Consigne:
Relevez, dans l'ordre où ils apparaissent, tous les passages placés entre guillemets « » dans l'extrait fourni ci-dessous.

___ Extrait fourni ___

Dans un autre document de l’ASI, la Palestine est décrite comme l’un des « pays prioritaires » du « Conflict, Security and Stability Fund », un fonds commun de 1,6 milliard de dollars du gouvernement britannique pour les projets d’ingérence mondiale, qui finance souvent les projets de l’ASI.
Une commission parlementaire l’a décrit comme une « caisse noire » qui ne répond pas aux besoins de la sécurité nationale du Royaume-Uni.
Un document d’ASI rédigé dans le cadre d’une offre de 2019 pour un contrat de « réforme de la police » en Jordanie indique que près de 7 millions de dollars de fonds du gouvernement britannique ont été dépensés pour l’équipe de soutien britannique depuis 2012.
Selon le document, les fonds provenaient du ministère de la Défense.
Cependant, selon le post de Malkin, le projet était – au moins au départ – également financé par l’armée américaine.
Un autre document de l’ASI datant de 2019 montre l’étendue de la pénétration du gouvernement britannique dans l’Autorité palestinienne sous les auspices de l’impérialisme américain.
Il indique que « les conseillers de l’ASI qui ‘assistent’ l’Autorité palestinienne font de fréquents rapports » à des responsables du gouvernement britannique, et « dans le cas des [territoires palestiniens occupés], reçoivent des directives quotidiennes d’un officier supérieur britannique en service. »

___ Données fournies ___

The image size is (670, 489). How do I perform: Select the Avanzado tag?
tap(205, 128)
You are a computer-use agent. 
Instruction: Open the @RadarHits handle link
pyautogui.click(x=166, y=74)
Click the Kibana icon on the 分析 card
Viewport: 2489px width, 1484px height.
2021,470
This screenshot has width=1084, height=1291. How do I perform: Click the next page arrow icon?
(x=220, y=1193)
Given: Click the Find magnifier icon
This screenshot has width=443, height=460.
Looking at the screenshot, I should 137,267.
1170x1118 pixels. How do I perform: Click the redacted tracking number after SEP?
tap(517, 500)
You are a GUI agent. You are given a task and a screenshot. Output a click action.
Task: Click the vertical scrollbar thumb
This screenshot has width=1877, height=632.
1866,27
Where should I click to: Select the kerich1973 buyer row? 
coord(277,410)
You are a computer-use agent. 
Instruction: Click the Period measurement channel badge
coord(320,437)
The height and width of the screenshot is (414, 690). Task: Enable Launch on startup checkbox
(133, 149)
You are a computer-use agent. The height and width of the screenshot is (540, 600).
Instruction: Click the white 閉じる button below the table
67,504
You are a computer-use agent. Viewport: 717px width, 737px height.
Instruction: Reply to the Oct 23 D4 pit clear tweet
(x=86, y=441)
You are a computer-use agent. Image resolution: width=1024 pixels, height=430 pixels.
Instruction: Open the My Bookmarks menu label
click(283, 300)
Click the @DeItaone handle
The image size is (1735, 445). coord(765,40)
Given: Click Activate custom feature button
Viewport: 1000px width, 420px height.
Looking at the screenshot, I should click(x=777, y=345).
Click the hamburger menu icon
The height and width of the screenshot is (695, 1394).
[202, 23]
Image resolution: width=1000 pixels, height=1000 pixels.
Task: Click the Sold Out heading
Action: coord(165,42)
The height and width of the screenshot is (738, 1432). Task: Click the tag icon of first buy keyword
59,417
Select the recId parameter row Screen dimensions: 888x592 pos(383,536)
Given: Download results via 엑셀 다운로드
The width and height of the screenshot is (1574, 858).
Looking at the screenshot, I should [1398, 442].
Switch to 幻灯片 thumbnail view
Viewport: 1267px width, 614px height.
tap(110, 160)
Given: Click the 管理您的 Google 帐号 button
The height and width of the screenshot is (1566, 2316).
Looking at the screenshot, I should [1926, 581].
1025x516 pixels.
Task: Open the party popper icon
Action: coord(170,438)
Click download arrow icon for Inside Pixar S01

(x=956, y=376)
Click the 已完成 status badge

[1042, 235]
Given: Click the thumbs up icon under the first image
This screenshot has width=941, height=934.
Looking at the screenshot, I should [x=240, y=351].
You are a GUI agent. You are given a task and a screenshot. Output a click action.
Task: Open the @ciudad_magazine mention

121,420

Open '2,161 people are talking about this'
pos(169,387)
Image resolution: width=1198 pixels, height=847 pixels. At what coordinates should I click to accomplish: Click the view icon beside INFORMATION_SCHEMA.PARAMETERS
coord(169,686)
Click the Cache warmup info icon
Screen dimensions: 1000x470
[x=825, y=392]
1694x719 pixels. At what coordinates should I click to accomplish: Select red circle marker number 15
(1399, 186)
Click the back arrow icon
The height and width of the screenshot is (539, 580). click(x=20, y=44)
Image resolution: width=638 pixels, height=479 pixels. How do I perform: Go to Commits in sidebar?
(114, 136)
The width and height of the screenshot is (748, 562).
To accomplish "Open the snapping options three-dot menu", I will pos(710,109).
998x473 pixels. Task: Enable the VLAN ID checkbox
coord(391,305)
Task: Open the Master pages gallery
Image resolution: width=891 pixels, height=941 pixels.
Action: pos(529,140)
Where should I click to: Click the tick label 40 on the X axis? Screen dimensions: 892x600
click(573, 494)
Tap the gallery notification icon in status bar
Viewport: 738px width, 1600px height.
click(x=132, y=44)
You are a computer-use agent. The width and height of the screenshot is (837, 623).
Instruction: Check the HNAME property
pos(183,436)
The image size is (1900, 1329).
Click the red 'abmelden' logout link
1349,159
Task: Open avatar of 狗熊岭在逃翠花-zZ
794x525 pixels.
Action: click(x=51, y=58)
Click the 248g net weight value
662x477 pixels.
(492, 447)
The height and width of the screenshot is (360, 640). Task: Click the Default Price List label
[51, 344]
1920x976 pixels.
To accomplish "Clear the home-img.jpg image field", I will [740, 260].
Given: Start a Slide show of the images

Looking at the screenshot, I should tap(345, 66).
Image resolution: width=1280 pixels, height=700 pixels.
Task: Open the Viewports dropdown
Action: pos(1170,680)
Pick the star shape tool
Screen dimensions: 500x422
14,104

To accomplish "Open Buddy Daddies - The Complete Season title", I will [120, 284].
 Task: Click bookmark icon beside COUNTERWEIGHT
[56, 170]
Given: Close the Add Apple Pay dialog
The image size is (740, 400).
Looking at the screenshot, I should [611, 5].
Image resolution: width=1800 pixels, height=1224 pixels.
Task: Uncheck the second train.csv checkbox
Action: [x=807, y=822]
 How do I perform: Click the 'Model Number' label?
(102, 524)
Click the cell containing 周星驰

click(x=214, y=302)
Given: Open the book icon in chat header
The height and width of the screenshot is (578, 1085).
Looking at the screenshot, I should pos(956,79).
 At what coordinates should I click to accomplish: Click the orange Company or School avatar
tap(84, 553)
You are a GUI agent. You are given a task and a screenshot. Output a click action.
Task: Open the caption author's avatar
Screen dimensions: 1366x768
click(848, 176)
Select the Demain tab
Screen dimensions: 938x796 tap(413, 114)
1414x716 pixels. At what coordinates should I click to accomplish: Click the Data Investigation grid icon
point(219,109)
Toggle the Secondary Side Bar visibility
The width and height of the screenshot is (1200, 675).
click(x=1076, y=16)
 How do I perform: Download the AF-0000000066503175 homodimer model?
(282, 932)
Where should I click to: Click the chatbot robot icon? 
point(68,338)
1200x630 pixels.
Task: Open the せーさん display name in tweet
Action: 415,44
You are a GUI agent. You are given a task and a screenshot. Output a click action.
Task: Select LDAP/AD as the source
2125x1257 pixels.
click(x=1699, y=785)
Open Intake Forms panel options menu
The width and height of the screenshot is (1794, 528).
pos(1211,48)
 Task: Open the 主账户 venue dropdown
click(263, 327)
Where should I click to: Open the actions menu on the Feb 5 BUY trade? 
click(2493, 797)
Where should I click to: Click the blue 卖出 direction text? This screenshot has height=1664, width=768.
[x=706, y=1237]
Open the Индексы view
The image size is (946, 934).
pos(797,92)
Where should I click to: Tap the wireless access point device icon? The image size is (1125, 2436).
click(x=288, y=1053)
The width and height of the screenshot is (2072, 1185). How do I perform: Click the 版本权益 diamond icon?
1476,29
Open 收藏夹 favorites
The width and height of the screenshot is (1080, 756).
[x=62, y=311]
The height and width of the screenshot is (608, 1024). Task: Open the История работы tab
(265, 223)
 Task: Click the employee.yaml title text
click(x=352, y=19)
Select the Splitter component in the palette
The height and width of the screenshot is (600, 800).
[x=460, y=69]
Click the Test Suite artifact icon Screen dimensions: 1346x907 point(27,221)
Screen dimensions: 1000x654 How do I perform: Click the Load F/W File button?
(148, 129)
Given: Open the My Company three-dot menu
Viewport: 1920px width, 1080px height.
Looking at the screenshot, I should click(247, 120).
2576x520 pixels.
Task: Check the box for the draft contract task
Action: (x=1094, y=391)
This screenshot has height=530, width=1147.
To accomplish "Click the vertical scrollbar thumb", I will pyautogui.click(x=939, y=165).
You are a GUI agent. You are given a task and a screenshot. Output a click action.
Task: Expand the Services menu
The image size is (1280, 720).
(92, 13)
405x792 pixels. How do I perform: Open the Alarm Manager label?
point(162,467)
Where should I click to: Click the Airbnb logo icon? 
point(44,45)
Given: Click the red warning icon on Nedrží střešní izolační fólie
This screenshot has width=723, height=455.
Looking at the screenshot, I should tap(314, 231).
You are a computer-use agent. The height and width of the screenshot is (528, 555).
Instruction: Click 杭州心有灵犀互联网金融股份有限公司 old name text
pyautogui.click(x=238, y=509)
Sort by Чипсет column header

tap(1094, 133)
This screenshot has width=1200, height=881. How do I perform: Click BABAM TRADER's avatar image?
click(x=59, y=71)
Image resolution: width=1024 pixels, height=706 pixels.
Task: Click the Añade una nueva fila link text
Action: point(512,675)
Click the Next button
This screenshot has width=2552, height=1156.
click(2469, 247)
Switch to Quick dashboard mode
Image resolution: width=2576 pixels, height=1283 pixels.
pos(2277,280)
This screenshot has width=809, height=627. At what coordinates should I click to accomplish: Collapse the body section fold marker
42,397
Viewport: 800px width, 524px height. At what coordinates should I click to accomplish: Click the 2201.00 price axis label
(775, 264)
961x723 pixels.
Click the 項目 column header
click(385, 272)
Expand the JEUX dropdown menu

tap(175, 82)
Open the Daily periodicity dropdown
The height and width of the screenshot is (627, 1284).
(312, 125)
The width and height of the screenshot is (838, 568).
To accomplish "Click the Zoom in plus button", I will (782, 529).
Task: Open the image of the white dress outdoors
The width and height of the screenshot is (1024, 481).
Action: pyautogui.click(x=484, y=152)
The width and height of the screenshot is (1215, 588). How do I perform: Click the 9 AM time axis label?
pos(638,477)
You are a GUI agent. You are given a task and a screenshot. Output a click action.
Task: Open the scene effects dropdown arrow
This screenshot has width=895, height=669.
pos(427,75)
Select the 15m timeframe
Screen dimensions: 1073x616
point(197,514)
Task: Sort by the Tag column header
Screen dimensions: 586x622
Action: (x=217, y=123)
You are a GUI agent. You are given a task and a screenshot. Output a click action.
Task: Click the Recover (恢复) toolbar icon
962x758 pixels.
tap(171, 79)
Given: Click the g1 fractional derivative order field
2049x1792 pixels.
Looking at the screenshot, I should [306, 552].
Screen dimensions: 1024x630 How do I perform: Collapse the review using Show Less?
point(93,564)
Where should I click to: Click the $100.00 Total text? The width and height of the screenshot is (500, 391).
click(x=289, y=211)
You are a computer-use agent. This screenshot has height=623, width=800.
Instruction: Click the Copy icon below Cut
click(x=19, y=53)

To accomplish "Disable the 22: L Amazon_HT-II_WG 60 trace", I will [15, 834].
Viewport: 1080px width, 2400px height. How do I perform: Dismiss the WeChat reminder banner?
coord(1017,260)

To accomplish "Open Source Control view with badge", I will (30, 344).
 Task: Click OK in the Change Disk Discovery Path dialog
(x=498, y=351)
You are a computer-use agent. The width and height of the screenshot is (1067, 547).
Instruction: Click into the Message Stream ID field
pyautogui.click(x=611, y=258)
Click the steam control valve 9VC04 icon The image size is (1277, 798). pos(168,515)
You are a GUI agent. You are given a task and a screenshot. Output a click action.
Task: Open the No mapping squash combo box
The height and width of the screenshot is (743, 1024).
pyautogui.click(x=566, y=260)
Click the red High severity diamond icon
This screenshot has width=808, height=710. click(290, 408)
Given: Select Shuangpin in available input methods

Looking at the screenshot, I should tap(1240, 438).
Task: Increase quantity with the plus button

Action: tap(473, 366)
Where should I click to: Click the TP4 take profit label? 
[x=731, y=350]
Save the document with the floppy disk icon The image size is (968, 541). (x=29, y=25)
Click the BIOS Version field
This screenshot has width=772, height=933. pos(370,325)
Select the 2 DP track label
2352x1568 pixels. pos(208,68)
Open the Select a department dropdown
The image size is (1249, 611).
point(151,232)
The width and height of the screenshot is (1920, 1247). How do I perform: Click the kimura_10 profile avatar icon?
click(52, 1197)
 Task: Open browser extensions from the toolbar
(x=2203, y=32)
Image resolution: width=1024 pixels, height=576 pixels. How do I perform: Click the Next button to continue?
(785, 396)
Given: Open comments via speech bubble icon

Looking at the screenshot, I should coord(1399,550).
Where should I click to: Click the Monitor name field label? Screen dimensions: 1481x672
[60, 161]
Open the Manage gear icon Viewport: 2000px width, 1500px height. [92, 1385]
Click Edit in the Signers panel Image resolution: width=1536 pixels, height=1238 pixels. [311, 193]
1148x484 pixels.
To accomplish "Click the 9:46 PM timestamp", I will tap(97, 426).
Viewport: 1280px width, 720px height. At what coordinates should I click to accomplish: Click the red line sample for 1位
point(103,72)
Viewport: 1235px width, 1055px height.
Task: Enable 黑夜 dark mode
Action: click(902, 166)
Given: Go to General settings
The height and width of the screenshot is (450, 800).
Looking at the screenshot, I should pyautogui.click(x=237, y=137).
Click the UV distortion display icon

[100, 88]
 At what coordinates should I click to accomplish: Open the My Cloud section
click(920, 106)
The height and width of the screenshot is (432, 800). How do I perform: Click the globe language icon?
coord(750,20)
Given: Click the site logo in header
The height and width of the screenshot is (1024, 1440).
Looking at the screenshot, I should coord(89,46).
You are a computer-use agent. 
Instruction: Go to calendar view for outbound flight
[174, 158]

___

Réponse:
- « pays prioritaires »
- « Conflict, Security and Stability Fund »
- « caisse noire »
- « réforme de la police »
- « les conseillers de l'ASI qui ‘assistent’ l'Autorité palestinienne font de fréquents rapports »
- « dans le cas des [territoires palestiniens occupés], reçoivent des directives quotidiennes d'un officier supérieur britannique en service. »